Median single-family house price growth, NYC, 2000-2004, 71.5 percent.
2004 Housing Price Growth vs. Income Growth, NYC - In 2004, the median price for a single-family NYC home was 71.5 percent above the price in 2000, but average wage rates, a major component of personal income, rose only 9.6 per cent. - The median real (inflation-adjusted) price of NYC housing in 2003 was $313,867, up from $231,922 in 2000, a 35.3 percent increase. (This increase was far greater than the growth of per capita personal income, which rose only 2.5 percent, to $40,899 in 2003 from $39,915 in 2000.).
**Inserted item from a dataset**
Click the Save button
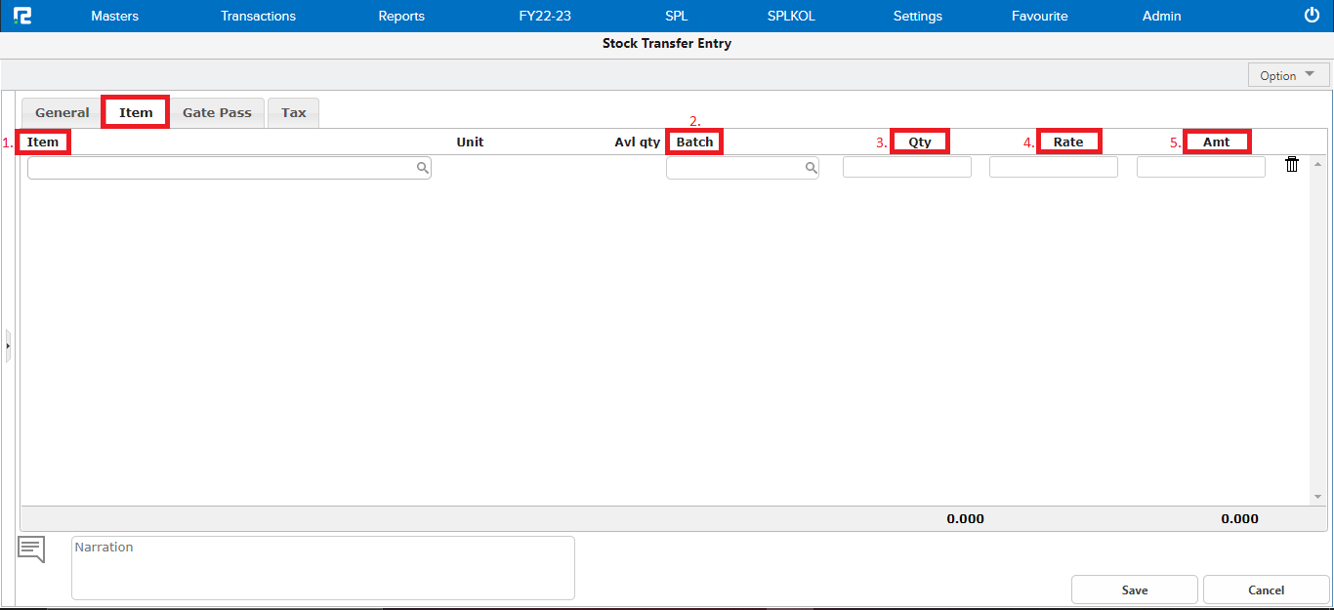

Manhattan condo & coop prices grew much faster than average NYC wages (whichgrew 9.6 percent in 200-2004): - Mean sales price rose to $1,004,232, up 71 percent from $710,788 in 2000. - Median sales pricee rose to $605,859, up 52 percent from $399,000 in 2000. - Mean price per square foot rose to $767, up 47 percent from $522 in 2000. The best explanation for the rise in NYC (and rest-of-country) housing prices is a drop in the 30-year mortgage rate to 5.78 percent in 2004 from 8.04 percent in 2000. This meant a 26 percent increase in house-buying power based on the difference in the monthly payment. The interest-rate drop explains $260,000 of the price increase between 2002 and 2004. The remaining $100,000 increase is not explained by economic factors and may be attributed to psychological ones, i.e., the bubble effect. For sources, click here.
Average rent per 2-bedroom apartment, NYC, mid-1982, $625.
1982 Average Rental, NYC In the Book of World City Rankings (Macmillan Free Press, 1986), New York City ranks as the city (out of 47 large cities worldwide) with the highest proportion of rental dwelling units to total, 72.6 percent. Of these rental units, some are rent-regulated, some (newer buildings) are rent-stabilized. Of the owned units, some are single-family dwellings, some are condominiums and some are apartments in cooperative buildings. Some buildings are government-owned, some are government-subsidized and some have a minimum number of low-income apartments. How the homeless are housed is another factor that varies among cities. Comparisons are therefore difficult, but: In the Book of American City Rankings (Facts on File, 1983), the American Chamber of Commerce Researchers Association's "Inter-City Cost of Living Inidcators" is cited as the source of $625/month as the average cost of a rental unit in New York City, with the apartment defined as a two-bedroom, unfurnished, one-bathroom apartment in mid-1982. Since a two-bedroom apartment is rarer in New York than in most other cities, the comparisons may make New York look more expensive than it is. The 1982 figure was an incraese of 16 percent over the previous year. (See BACR, p. 118.) in 1982 the figure for New York City was third behind Jidda at $800/month and Hong Kong at $750/month. (See BWCR, p. 592.)